In the worldwide branches of the furniture manufacturer Thonet, which stretched from Moscow to Chicago, up to 10,000 employees worked, producing 15 million chairs a year. The heirs of the Thonet brothers built their latest factory in 1889 in Frankenberg an der Eder, between Siegen and Kassel. The entire former corporate empire of the Thonets is now concentrated in this location.
The modern - cool aesthetics
The history of modern chair design begins with the red-blue chair by Gerrit Rietveld, who was a member of the famous Dutch designer group “De Stijl”. He traced the chair back to its geometric elements and thus created an icon of classical modernism.
In Germany, too, especially in the Bauhaus environment, furniture designers were very keen to experiment at the beginning of the 20th century. They created completely new shapes with unconventional materials. Marcel Breuer created the "Wassily Chair" in 1925. Breuer was the first to know how to bend tubular steel.
One of the most famous chairs by Marcel Breuer is the "B64 Cesca" cantilever chair, with which he also had his greatest commercial success. The idea of the cantilever chair, the cantilever chair without back legs, goes back to the Dutchman Mart Stam. But its first draft was not yet a cantilever chair because it was not springy.
Mies van der Rohe took up the idea of the chair without back legs in the "MR 10" model and developed it further. He led the two runners in an arc to the seat and used spring steel tubing - the first real cantilever chair was born.
Steel pipe soon became the most popular material among designers and architects because it exuded coolness, which was in keeping with the avant-garde zeitgeist. The designers of classical modernism aimed to build inexpensive furniture for everyone. But it would take decades before other parts of the population could become enthusiastic about the design of classical modernism.

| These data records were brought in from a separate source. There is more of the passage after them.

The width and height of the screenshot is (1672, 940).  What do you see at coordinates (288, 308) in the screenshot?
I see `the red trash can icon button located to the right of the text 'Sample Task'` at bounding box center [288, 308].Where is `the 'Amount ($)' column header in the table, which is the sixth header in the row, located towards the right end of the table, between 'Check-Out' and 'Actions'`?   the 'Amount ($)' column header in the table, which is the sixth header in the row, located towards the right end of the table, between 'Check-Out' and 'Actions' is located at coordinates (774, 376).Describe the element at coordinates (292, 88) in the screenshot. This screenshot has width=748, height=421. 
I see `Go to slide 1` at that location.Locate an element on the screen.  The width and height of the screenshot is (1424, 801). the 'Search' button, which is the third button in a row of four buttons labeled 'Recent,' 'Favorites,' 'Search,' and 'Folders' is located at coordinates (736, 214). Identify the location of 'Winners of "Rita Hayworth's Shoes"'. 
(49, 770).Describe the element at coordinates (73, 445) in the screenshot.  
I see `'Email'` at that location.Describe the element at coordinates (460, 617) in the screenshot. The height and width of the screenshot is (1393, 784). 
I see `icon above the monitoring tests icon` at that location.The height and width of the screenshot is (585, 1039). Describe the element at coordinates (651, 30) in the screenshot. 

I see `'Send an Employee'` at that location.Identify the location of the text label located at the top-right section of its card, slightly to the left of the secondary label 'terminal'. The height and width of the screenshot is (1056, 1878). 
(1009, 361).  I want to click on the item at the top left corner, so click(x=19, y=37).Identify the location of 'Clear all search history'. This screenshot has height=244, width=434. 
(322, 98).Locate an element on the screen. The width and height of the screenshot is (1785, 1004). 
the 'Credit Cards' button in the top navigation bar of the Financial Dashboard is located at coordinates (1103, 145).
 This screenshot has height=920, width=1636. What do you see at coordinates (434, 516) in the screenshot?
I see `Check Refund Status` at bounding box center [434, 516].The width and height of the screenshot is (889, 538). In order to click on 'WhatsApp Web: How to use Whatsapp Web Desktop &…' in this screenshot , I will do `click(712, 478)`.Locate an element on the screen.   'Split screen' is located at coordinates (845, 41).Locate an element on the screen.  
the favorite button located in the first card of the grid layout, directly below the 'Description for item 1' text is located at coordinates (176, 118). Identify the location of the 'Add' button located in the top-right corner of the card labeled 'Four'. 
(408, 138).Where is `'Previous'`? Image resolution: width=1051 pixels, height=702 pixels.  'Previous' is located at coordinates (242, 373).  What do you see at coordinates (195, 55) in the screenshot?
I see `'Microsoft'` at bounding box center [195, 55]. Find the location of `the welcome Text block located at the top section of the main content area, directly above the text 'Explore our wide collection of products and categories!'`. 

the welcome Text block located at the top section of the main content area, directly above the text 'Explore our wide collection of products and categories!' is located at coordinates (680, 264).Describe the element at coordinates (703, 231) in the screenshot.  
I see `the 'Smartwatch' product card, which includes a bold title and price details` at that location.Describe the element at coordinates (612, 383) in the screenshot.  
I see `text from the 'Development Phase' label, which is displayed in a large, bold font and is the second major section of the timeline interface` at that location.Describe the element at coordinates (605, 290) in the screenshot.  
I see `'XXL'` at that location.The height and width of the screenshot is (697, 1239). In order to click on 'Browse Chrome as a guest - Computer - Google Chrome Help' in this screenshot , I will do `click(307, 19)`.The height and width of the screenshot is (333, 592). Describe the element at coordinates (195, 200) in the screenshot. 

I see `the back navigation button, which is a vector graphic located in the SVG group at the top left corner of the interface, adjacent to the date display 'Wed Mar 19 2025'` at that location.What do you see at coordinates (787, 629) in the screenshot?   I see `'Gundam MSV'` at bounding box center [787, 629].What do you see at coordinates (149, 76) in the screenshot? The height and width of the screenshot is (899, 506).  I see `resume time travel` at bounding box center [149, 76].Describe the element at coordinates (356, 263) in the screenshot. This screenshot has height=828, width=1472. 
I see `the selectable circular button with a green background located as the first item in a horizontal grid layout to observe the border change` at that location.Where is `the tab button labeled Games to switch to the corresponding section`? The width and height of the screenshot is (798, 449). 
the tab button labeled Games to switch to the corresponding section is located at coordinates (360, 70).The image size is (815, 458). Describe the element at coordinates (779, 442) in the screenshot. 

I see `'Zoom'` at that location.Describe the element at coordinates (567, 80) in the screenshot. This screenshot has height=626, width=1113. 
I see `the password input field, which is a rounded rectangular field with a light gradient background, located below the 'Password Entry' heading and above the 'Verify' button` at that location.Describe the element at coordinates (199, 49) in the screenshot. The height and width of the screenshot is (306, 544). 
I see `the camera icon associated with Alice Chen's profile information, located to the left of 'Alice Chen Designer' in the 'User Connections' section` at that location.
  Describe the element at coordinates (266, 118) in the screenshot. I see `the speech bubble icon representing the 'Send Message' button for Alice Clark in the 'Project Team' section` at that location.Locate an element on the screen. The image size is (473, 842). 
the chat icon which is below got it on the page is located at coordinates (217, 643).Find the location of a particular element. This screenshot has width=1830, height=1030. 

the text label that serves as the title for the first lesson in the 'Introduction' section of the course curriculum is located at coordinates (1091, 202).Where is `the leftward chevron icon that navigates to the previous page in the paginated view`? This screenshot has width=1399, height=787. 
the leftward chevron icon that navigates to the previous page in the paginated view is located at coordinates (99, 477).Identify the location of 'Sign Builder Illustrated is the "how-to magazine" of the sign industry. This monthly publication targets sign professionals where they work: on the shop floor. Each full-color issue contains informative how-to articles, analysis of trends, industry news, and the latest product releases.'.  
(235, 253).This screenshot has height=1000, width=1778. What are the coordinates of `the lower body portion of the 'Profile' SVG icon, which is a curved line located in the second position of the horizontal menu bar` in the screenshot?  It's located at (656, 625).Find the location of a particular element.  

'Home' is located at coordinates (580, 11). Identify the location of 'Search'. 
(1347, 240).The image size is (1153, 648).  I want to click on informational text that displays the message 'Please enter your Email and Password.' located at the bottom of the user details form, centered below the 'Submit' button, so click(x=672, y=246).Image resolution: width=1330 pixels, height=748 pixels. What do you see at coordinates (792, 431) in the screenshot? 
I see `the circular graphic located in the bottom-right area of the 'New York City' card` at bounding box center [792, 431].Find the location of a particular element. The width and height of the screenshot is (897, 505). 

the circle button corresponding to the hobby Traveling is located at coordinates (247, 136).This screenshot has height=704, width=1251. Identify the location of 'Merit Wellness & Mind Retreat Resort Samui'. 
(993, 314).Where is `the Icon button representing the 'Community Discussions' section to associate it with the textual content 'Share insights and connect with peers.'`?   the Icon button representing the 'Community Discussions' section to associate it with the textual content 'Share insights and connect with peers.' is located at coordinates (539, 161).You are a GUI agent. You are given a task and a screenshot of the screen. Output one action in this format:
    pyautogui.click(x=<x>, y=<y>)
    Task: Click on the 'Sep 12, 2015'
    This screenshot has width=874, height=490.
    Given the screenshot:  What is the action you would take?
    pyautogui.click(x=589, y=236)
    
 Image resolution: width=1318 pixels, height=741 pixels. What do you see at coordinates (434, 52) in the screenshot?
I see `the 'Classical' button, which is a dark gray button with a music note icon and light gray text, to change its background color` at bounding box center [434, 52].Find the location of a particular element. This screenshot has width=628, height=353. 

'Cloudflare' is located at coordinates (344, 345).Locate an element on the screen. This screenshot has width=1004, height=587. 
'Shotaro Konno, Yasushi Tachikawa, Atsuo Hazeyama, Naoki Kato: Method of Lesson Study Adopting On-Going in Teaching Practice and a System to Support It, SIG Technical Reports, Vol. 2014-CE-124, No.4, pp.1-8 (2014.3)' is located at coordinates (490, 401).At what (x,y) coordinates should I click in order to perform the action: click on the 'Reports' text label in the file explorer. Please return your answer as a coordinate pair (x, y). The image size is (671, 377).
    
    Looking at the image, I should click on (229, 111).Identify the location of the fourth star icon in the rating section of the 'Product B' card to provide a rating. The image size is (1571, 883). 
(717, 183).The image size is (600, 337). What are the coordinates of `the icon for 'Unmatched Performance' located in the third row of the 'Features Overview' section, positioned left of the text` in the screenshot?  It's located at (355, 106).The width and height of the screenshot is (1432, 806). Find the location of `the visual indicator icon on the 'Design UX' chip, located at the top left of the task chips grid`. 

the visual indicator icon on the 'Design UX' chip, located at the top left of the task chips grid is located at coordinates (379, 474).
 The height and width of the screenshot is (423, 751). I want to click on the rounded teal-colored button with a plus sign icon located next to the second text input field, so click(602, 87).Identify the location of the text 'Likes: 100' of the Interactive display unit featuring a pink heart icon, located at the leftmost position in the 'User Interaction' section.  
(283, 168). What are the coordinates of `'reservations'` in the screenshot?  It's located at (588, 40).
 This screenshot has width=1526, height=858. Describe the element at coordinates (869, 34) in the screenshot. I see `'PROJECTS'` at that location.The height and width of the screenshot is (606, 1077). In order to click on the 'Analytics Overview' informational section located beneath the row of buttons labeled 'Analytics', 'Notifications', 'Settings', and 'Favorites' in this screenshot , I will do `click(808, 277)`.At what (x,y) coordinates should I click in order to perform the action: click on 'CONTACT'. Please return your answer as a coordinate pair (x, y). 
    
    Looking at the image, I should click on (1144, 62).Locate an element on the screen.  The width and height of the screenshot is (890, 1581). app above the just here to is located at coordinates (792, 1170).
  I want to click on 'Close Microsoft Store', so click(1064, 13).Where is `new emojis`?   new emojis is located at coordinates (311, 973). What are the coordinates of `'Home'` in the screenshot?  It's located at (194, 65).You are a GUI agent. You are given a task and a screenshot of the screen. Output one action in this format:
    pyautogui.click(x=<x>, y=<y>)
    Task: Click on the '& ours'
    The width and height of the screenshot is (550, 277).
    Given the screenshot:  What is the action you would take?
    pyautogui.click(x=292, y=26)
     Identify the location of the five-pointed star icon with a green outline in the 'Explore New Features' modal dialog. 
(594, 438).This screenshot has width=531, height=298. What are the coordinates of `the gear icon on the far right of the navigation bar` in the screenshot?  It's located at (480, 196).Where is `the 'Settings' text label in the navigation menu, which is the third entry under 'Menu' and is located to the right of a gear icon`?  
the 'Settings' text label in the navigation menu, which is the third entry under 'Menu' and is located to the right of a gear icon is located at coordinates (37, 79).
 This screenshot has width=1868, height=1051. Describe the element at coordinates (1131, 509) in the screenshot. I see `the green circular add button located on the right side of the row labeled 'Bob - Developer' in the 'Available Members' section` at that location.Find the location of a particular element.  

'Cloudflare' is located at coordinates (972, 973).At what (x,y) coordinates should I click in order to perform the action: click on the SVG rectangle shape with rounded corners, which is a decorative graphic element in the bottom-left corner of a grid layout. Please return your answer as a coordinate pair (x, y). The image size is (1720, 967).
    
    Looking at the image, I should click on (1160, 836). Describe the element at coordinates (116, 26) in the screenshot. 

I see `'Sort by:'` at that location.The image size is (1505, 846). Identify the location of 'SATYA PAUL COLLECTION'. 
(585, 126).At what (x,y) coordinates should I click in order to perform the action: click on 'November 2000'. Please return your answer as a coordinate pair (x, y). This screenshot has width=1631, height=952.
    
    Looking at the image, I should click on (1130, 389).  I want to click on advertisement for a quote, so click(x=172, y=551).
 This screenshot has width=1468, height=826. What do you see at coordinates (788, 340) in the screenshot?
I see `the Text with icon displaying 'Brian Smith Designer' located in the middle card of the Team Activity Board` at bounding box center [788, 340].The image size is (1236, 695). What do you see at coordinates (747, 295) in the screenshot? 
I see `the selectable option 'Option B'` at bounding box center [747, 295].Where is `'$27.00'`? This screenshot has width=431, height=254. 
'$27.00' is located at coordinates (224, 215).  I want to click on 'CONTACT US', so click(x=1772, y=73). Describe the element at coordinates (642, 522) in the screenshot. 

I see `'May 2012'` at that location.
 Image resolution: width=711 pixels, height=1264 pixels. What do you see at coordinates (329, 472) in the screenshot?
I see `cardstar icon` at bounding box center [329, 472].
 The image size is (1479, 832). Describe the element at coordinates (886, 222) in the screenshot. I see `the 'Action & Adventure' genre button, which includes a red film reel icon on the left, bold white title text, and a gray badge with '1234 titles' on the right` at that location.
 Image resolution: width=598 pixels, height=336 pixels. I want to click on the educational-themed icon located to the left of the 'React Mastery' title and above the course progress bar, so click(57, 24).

New aesthetic from the USA - plastic is fantastic
In the United States, there was great public interest in organic and streamlined design as early as the 1940s. The designers there distanced themselves from the rectangular designs of the European avant-garde. A type of chair by Charles and Ray Eames emerged from a competition held by the "Museum of Modern Art" (MoMa) in New York and was to become a world-wide success.
It was a plastic seat shell. Because the seat shell could be produced industrially, the designer couple wanted to make aesthetically sophisticated chairs affordable for many people and thus raise the level of private facilities, especially after the Second World War. Charles and Ray Eames continued to develop the idea of this chair design, the "Organic Armchair", and created a series of shell chairs and armchairs.
They made use of the results of war research in the field of plastics for their designs. The plastics such as polyester were easy to dye and also were light in weight. Starting with the plastic seat shell, they built the first chair out of welded steel wires - the "DKR Wire Chair".
In the 1960s, German designers continued to develop the plastic chair. In 1964, the German architect and carpenter Helmut Bätzner designed the first stackable chair and made design history with it. Because his so-called "Bofinger chair" was the first plastic chair in the world that consisted of one piece and was ideally suited for mass production.
A specific die-casting process made it possible for the chair to be produced in just five minutes and to require next to no further treatment. The Bofinger chair was presented at the Cologne furniture fair in 1966 and served as a model for countless other plastic chairs.
For example for the "Aurora plastic chair", which can be found in almost all hardware stores today and which was sold most frequently worldwide. It is convenient, inexpensive and easily stackable. That still makes it extremely suitable for restaurants or gardens - even if many may already have had enough of it.